In fact, it’s probably too safe. Nuclear expert Jack Devanney argues safety comes at a cost. There are some nuclear safety measures that cost between one million and several billion pounds per life saved. By pushing up the cost of building and running nuclear power stations, the regulations mean that we end up using much more dangerous forms of energy generation like gas or coal, which are not only bad for the climate but also kill millions with air pollution.

Still, on a building site, safety is a sensible priority and some of the safety measures employed at Hinkley Point C could (and should) be rolled out much more widely. Take the constant signs telling you not to look at your phone while walking – something for TfL to look into perhaps.

Practice makes perfect. The more times you do something the cheaper it is to do. Nuclear is no exception to this rule. For example, EDF told us that welding on the second reactor at Hinkley Point C is being done four times faster than on the first one. In fact, the second reactor is set to be around 30 per cent cheaper than the first.

It shouldn’t really surprise us that Hinkley Point C has been so expensive. It is, after all, the first nuclear power station Britain has built in almost three decades. South Korea, who have kept costs low, have done so by building fleets. There’s really no shortcut to an experienced skilled workforce. Some mistakes need to be made so we can learn from them.

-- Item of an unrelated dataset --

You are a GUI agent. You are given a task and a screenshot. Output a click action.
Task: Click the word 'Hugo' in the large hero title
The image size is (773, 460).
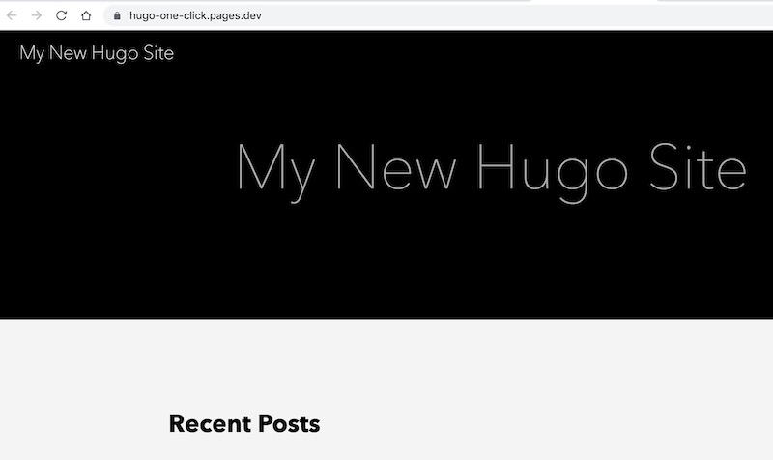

Hinkley Point C is on paper the 4th EPR-1750 plant being built. In theory, we should be able to learn lessons from EPR-1750 projects from around the world. In reality, it’s more complicated.

The UK and France (and for that matter, Finland) have different approaches to nuclear regulation. On the continent and across the pond, regulators tend to set out clear rules on the design of nuclear reactors. By contrast, the UK takes an outcome-based approach to regulation. In essence, we don’t care how you make your reactor safe as long as it is safe. Our approach is more flexible, which is good for innovation and why small modular reactor developers see the UK as a great destination, but it creates problems too.

EDF were forced to prove that their reactor design, already approved elsewhere, could meet the UK’s goals on safety. The UK’s Office for Nuclear Regulation, it turns out, often takes a different view to its French counterpart on whether a design is up to standard.

In total, meeting the requirements of the Office for Nuclear Regulation led to a staggering 7,000 design modifications. The result is Hinkley Point C will use 25 per cent more concrete and 35 per cent more steel than it would otherwise.

Hinkley Point C is so different from its counterparts in Flamanville and Olkiluoto that it shouldn’t be thought of as just another EPR-1750, but rather the first ‘UK EPR’. A brand new design.

The consequence of that is many of the lessons EDF have learned the hard way on Flamanville 3 can’t always be applied to Hinkley Point C. We get to make entirely new mistakes of our own.

Nuclear power is the densest form of energy there is. In fact, you could bury all the nuclear fuel used in US power stations over the last 60 years in a ten-metre-deep football field. To produce as much electricity with solar as Hinkley Point C would use a plot of land almost 50 times bigger than Hyde Park.

By taking up a smaller footprint than any other form of energy to produce a given megawatt, nuclear power should be a conservationist’s ideal source of power. This, by the way, was a key argument made by eco-modernists like Mark Lynas, Stewart Brand and the people at the Breakthrough Institute.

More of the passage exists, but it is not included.